Это был подходящий момент произнести монолог о гордости. Ребандар поколебался и пропустил момент навсегда.
— Документ, который будет вам прочитан Лярюбаноном, не оставит у вас по этому поводу никаких сомнений, — заявил он взбешенный.
Лярюбанон открыл досье, приготовился читать, но остановился и передал документ Ребандару.
— Этот?
Ребандар выражал жестами раздраженное нетерпение.
— Вы хорошо знаете, что нет. Документ Дессалина с распиской Дюбардо.
Я видел, как побледнел отец. Когда он был депутатом, он добился для Дессалина возвращения спорного имущества. Через несколько месяцев Дессалин вручил ему для передачи одному общему другу, впавшему в бедность, чек на пятьдесят тысяч франков, в получении которых была выдана расписка дядей Шарлем и отцом. Какой-нибудь банкир, друг Ребаидара, предал их. Свидетелей нет. Тот, кто получил деньги, был в Мексике. Дессалин умер. Великодушный поступок распался, оставляя труп поступка нечестного.

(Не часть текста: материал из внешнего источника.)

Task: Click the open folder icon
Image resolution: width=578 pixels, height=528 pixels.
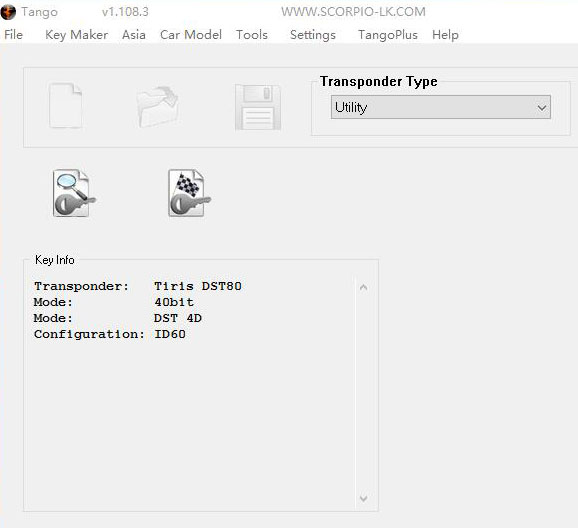Action: (x=158, y=107)
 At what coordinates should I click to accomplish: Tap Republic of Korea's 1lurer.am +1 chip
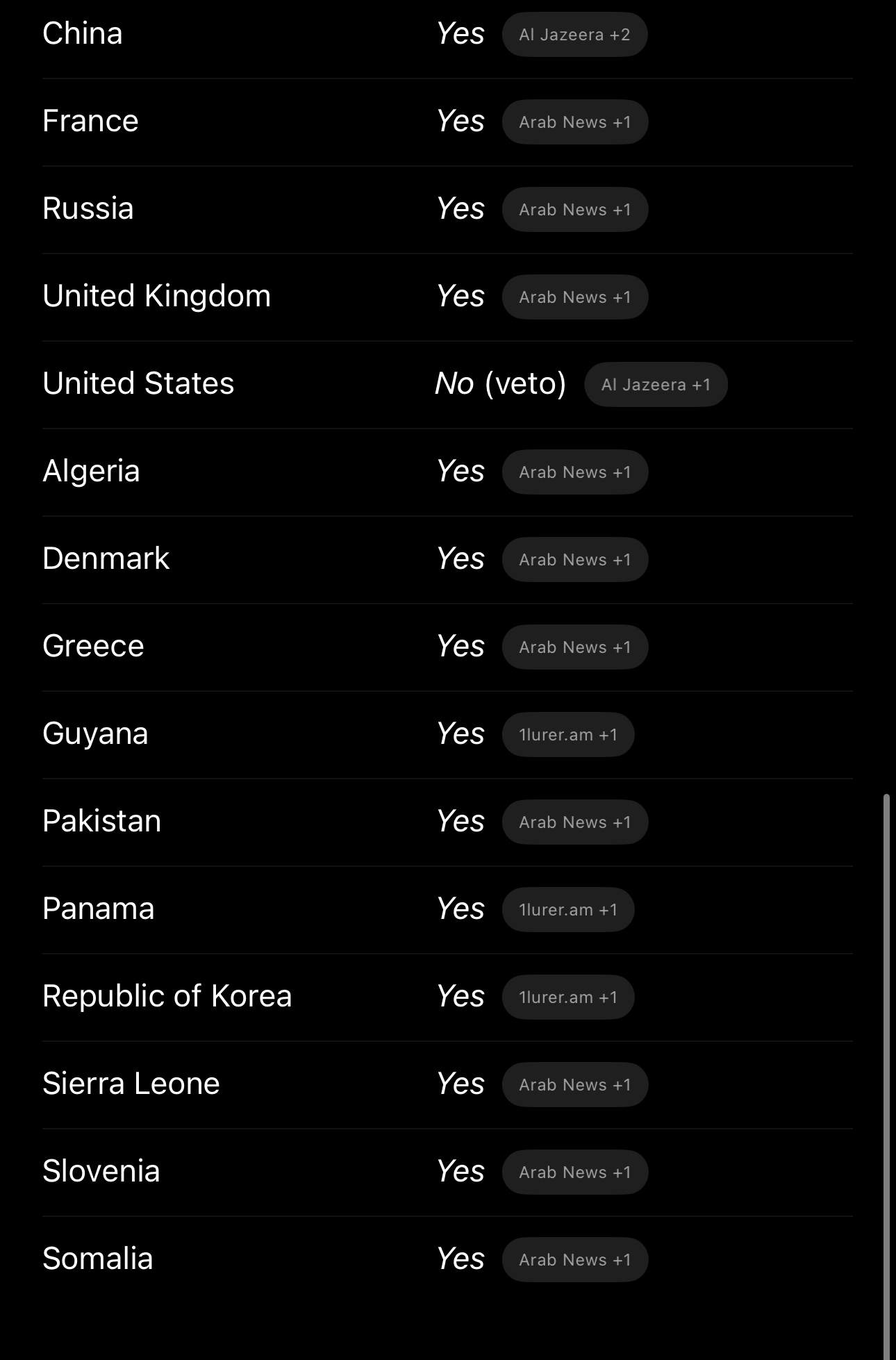568,997
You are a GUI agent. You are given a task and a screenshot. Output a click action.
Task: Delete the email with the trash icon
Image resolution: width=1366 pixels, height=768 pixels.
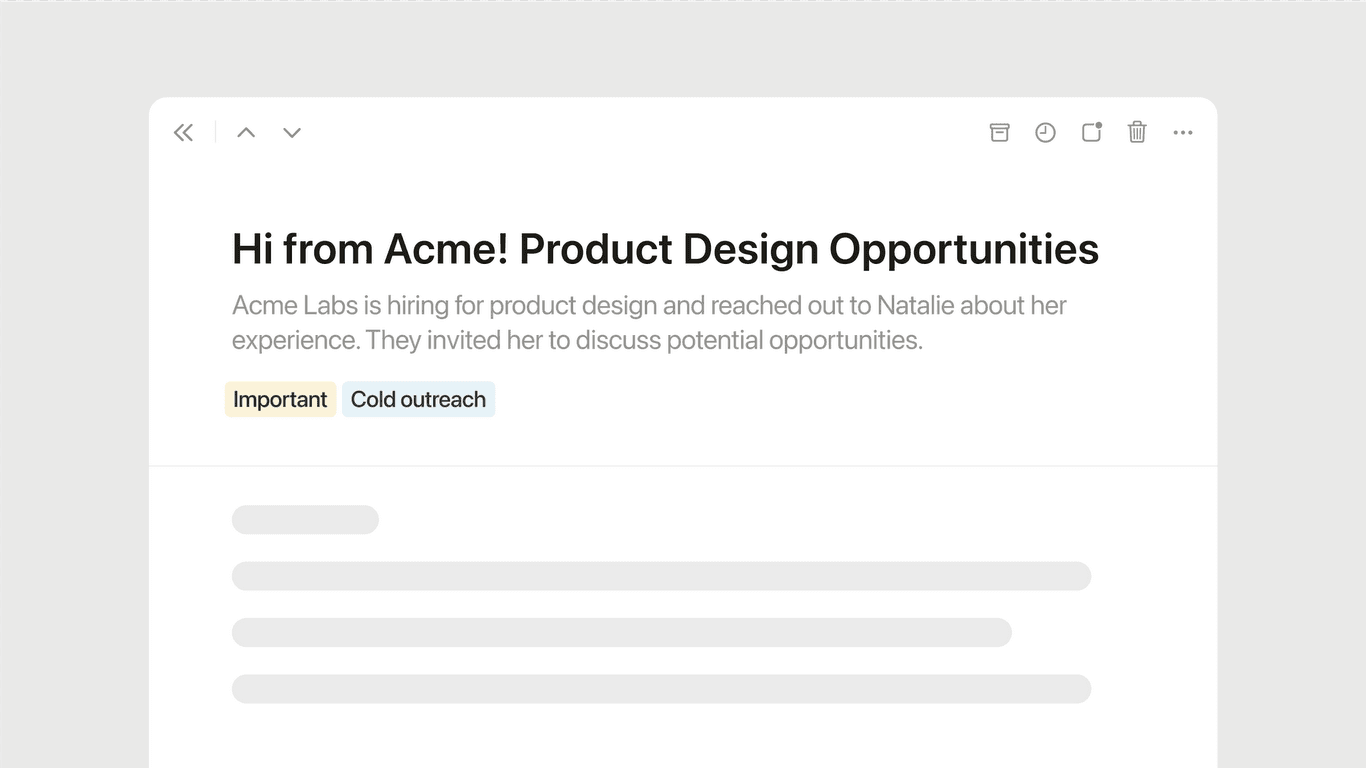coord(1137,132)
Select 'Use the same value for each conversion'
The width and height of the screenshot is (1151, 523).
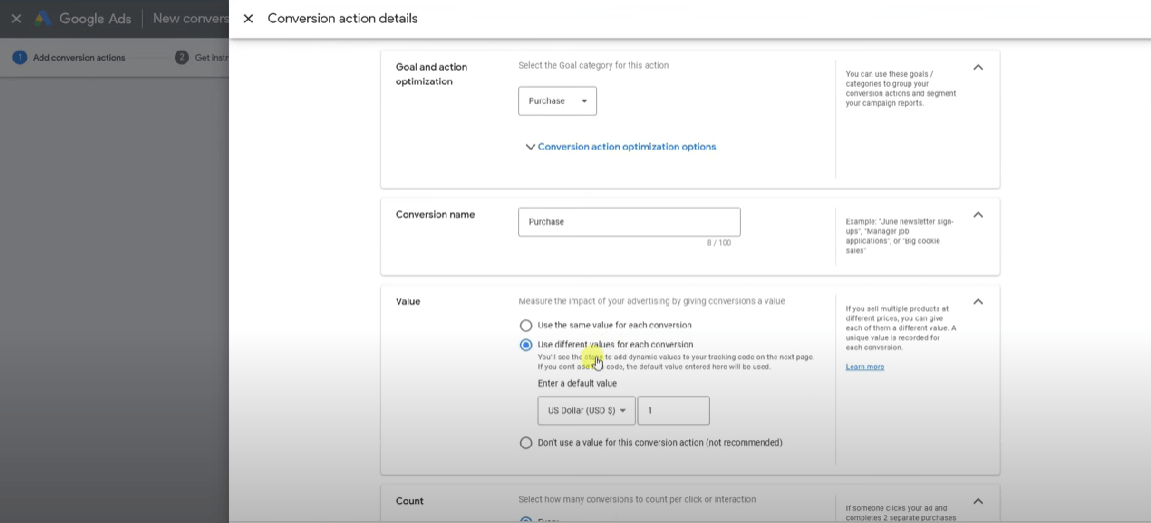pos(526,325)
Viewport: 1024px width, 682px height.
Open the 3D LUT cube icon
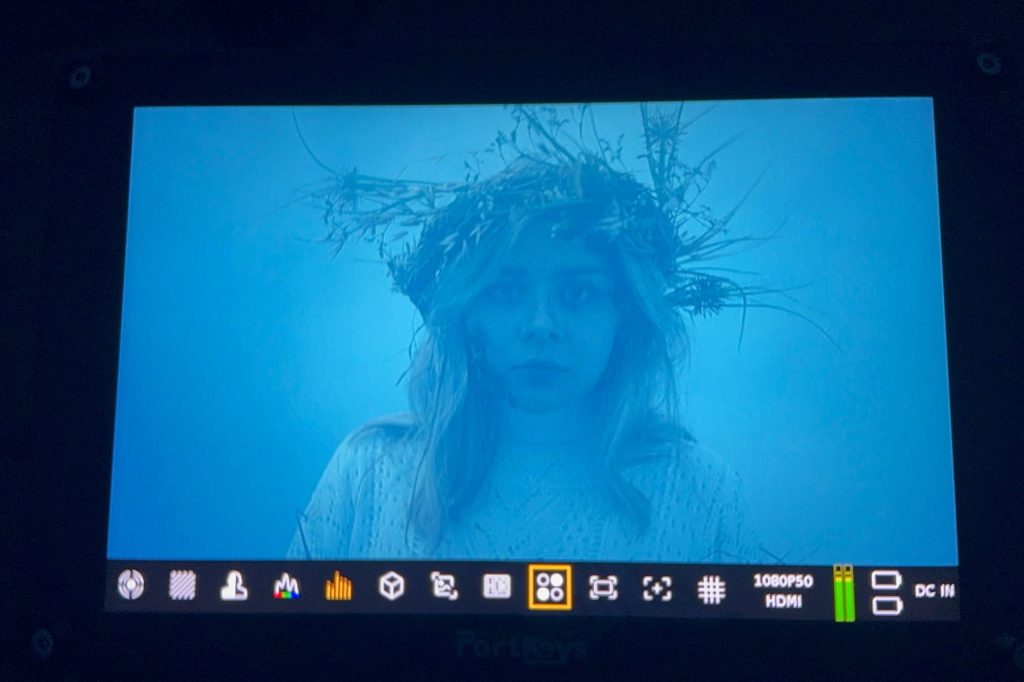coord(391,587)
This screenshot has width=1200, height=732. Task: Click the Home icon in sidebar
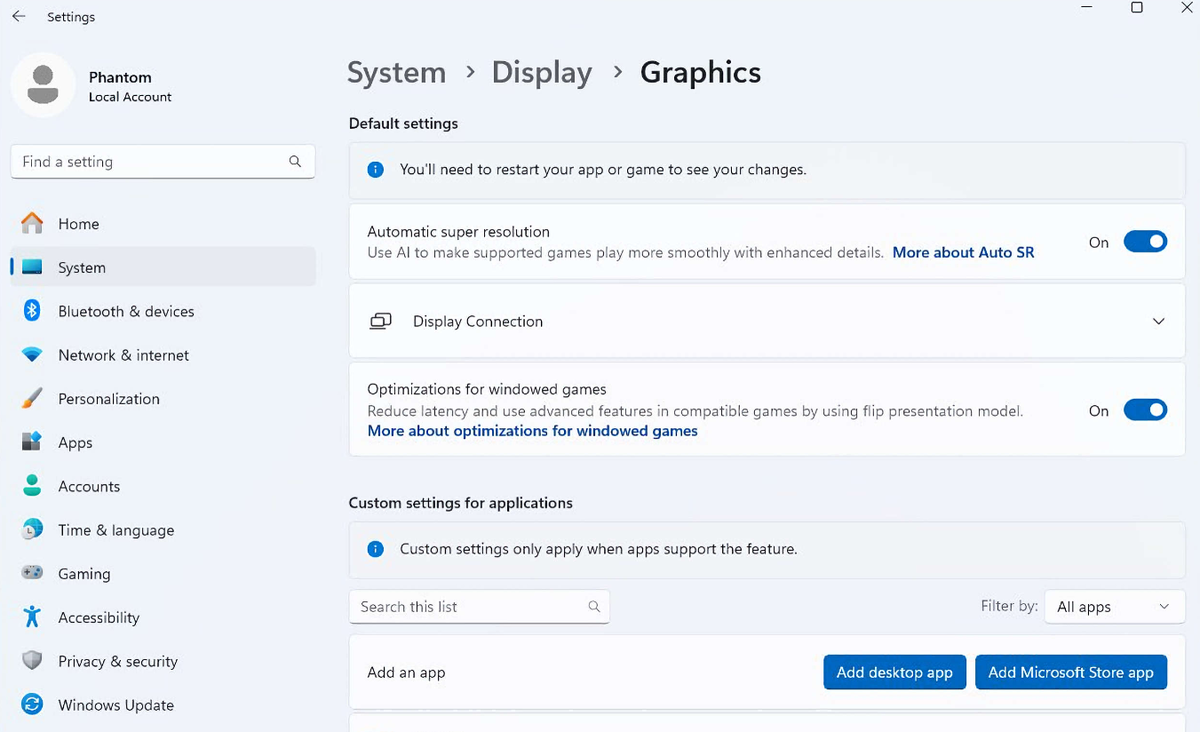pos(32,224)
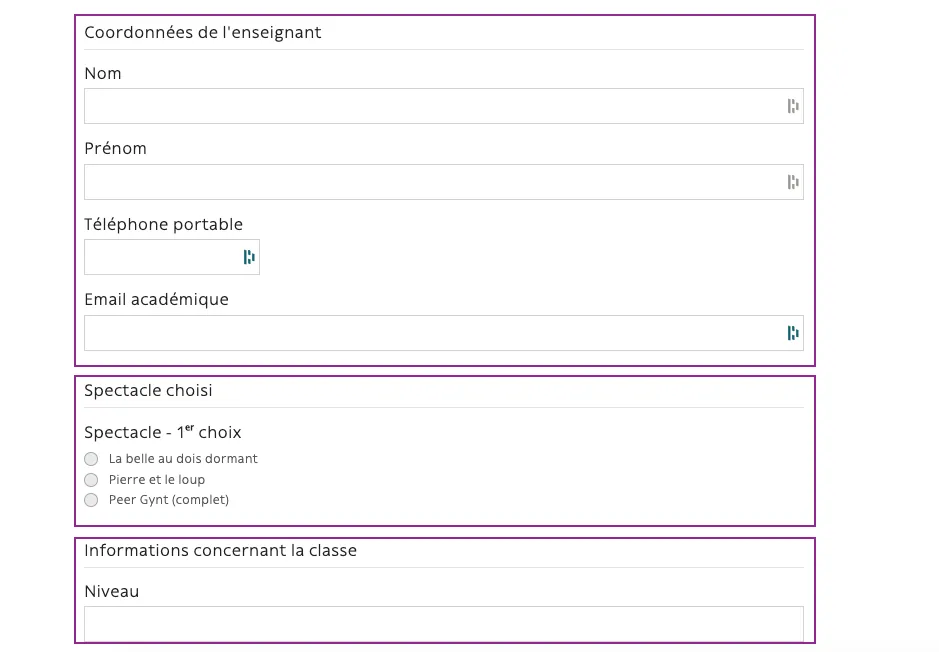The image size is (939, 652).
Task: Click the Coordonnées de l'enseignant section heading
Action: pyautogui.click(x=203, y=32)
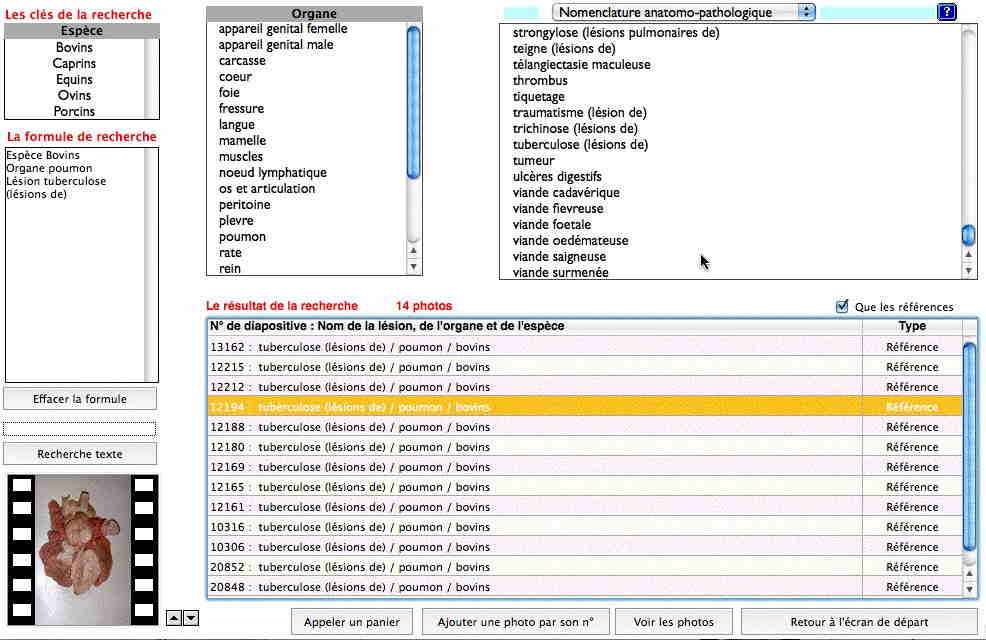Click the empty text field above Recherche texte
This screenshot has width=986, height=640.
coord(79,428)
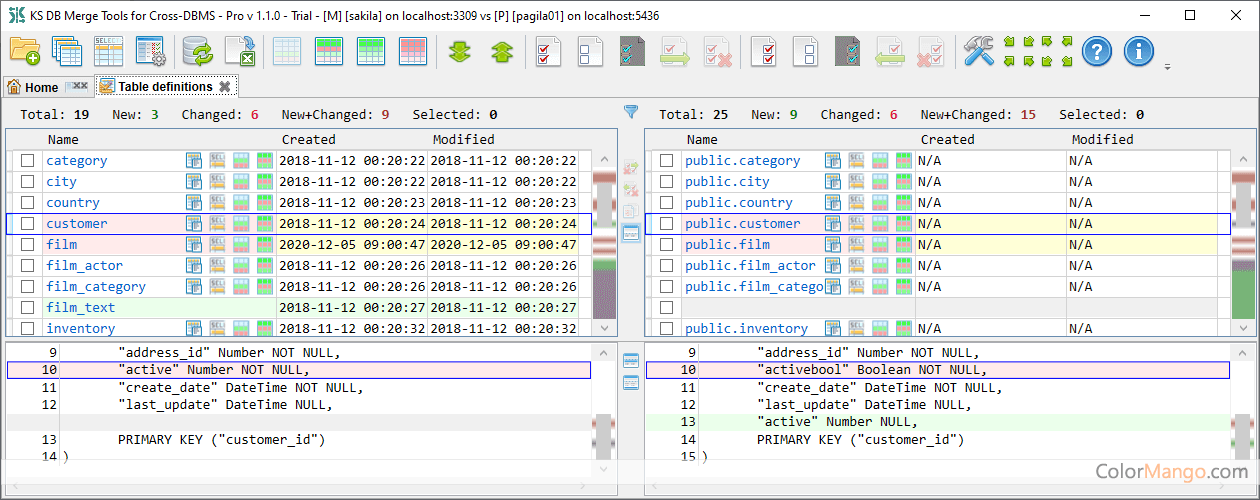Expand the toolbar overflow arrow
This screenshot has height=500, width=1260.
1168,68
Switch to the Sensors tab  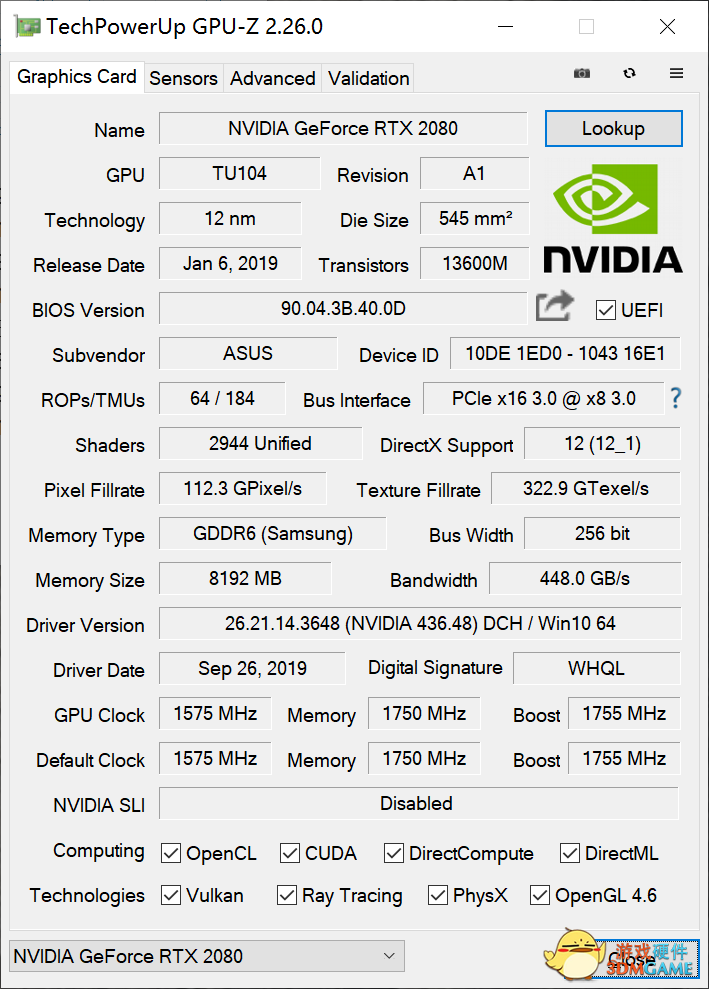(x=183, y=78)
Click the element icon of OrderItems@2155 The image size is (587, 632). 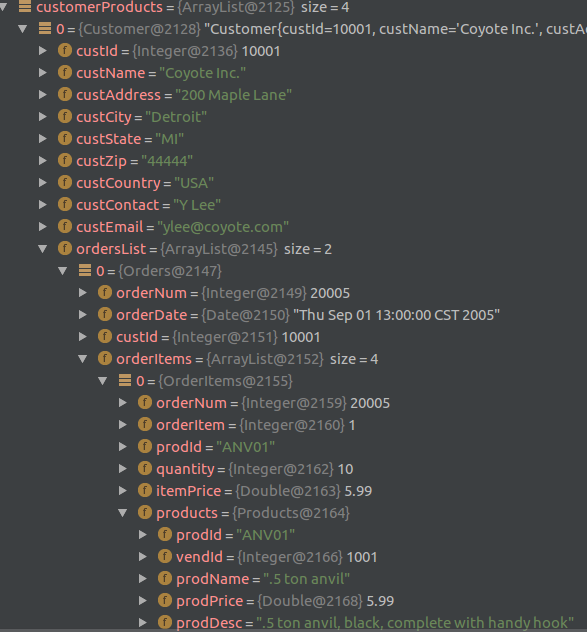pyautogui.click(x=125, y=380)
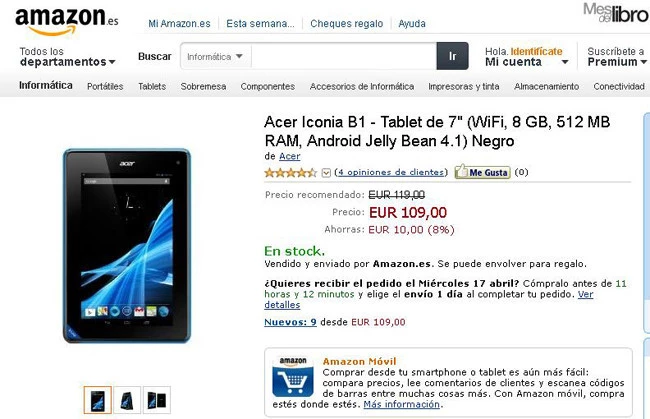The width and height of the screenshot is (650, 419).
Task: Open the Informática search category dropdown
Action: [x=215, y=56]
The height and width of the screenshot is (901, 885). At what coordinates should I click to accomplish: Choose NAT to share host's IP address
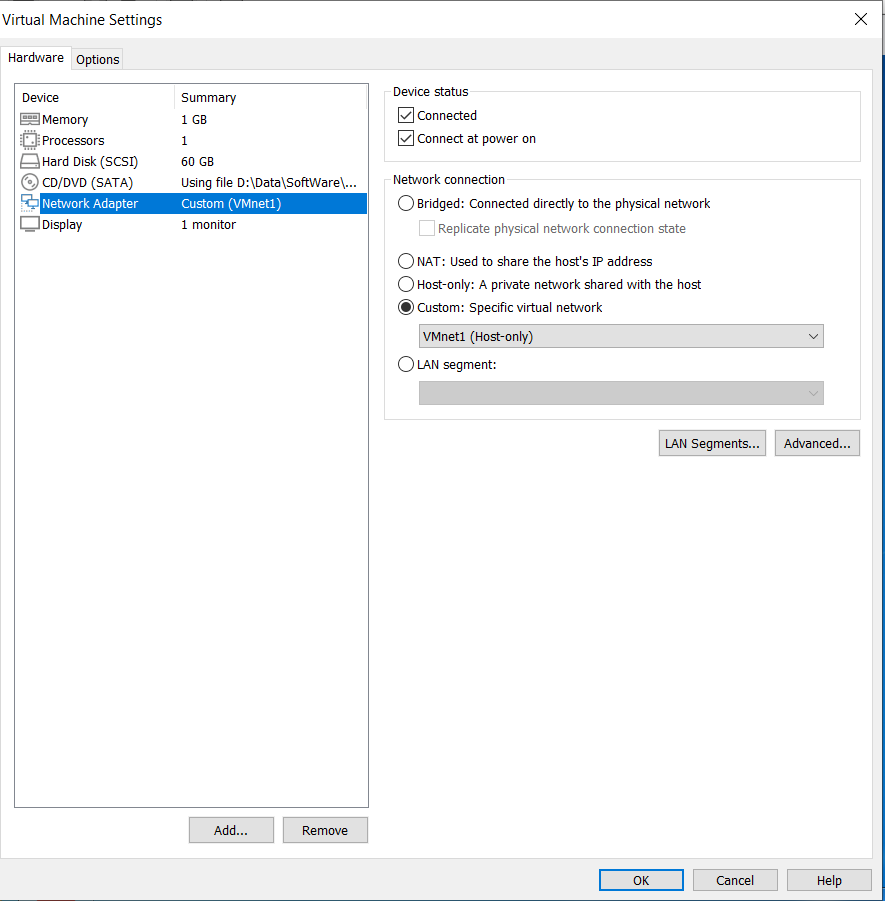click(406, 261)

Лярюбанон все еще не мог найти нужное досье. Однако оба документа были здесь еще какой-нибудь час назад. Он даже уколол нос о булавку, которая соединяла эти документы. Он показал кровь на платке, чтобы доказать правду своих слов, и указал на свой нос. Он пытался, но без успеха, выдавить новую каплю крови из своей раны. Ребандар позвонил.
— Мадемуазель Вернь, — приказал он. Мадемуазель Вернь вошла с лицом молочно-белым, но нисколько не уступая стенографистке в своем пышном расцвете. Она взяла в каждом из этих роскошных магазинов, которые окружали министерство, наименее дорогой из их специальных продуктов: у Коти — их духи, распространяемые для рекламы; у Орсэ — румяна, самые дешевые; у Риго — пудру в 3,25 франка. Здесь, перед нами, было все из самых дешевых косметик для создания женской маски, что можно было найти в этом центральном квартале Парижа. Но под этим славянским цветом лица с этой легкой живописью текли не кровь, а само счастье: она вся сияла, глаза были увлажнены самыми первосортными соками, рот окрашен тем, чего нельзя купить ни в одном магазине. Досье, которое она несла, не прикрывалось плотно, и она прижимала листы к своей груди, как гнездо с голубями. Когда она призналась в своем неведении, она была заменена м-ль Ларби, более известной в министерстве под именем Пан-Пан; это была толстенькая девица в платье с пальетками. Вся эта сцена раздора между мужскими сердцами происходила таким образом среди толпы женщин, улыбавшихся одинаково обеим враждующим сторонам, точно Ребандар и Дюбардо сражались из-за них, и основами этой борьбы были — удовольствие, здоровье, природа, отнимавшие у борьбы почти всю ее остроту. У этих красивых девушек были широкие плечи и спины, заставлявшие вспомнить о женах атлетов, которые служат в цирке пьедесталом для упражнений своих мужей. Когда одна из них приближалась к Ребандару, наклоняя затылок, нам казалось, что мы сейчас увидим, как Ребандар прыгнет… Ни одна не видела досье. Лярюбанон вспомнил вдруг, что он оставил дело у себя на столе, и бросился за ним.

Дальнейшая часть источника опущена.